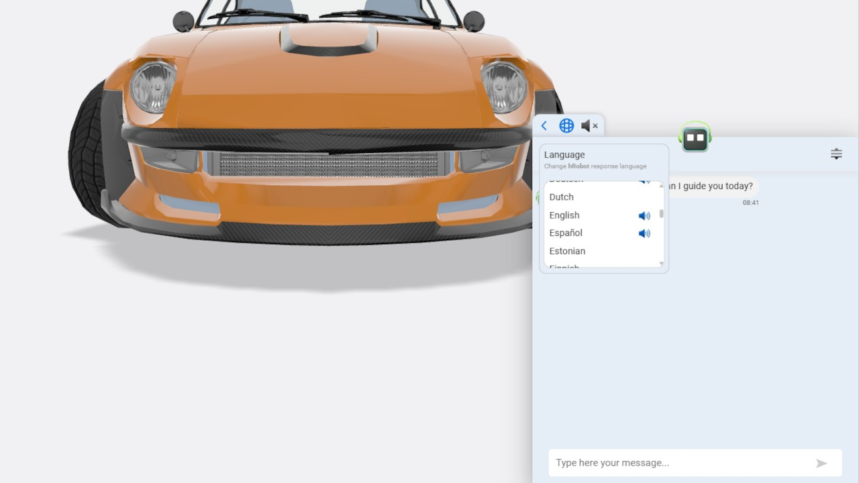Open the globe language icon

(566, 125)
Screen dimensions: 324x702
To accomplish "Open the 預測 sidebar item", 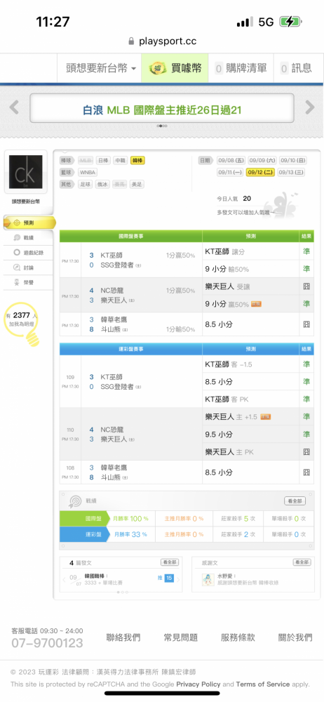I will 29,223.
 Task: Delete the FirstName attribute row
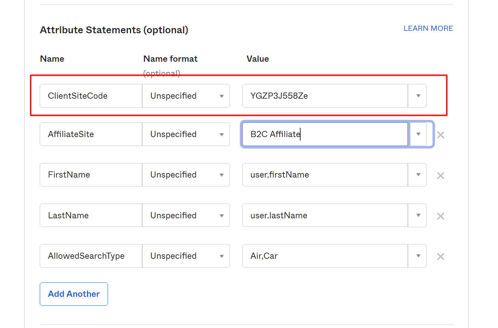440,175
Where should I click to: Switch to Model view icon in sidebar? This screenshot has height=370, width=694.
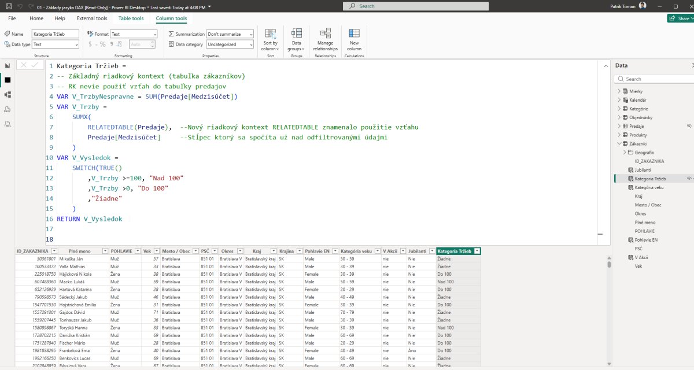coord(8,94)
---
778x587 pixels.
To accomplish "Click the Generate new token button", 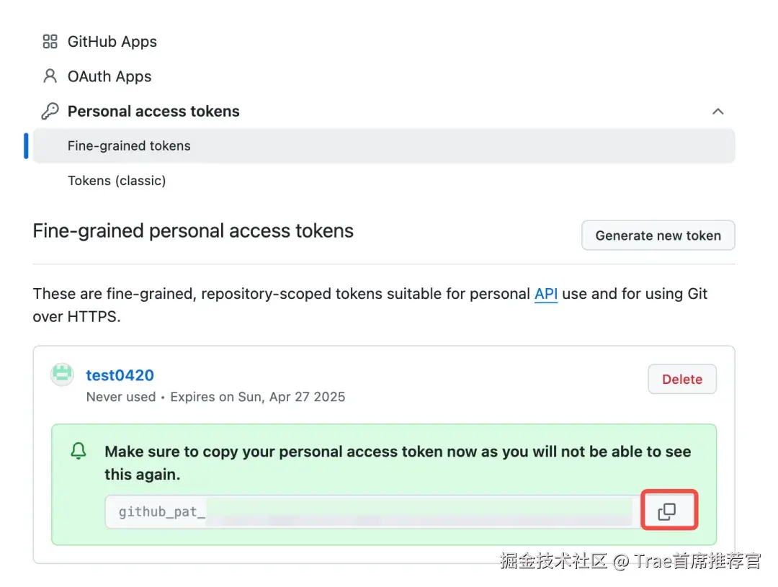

> Exercise instructions
Rewrite the data from the line containing "Task: Delete the FirstName attribute row" through the line containing "coord(8,94)" as a numbered list, omitting blank lines. Do not include the pictures in your answer.

> Solution for this task
1.  Task: Delete the FirstName attribute row
2. 440,175
3. Where should I click to: Switch to Model view icon in sidebar? This screenshot has height=370, width=694.
4. coord(8,94)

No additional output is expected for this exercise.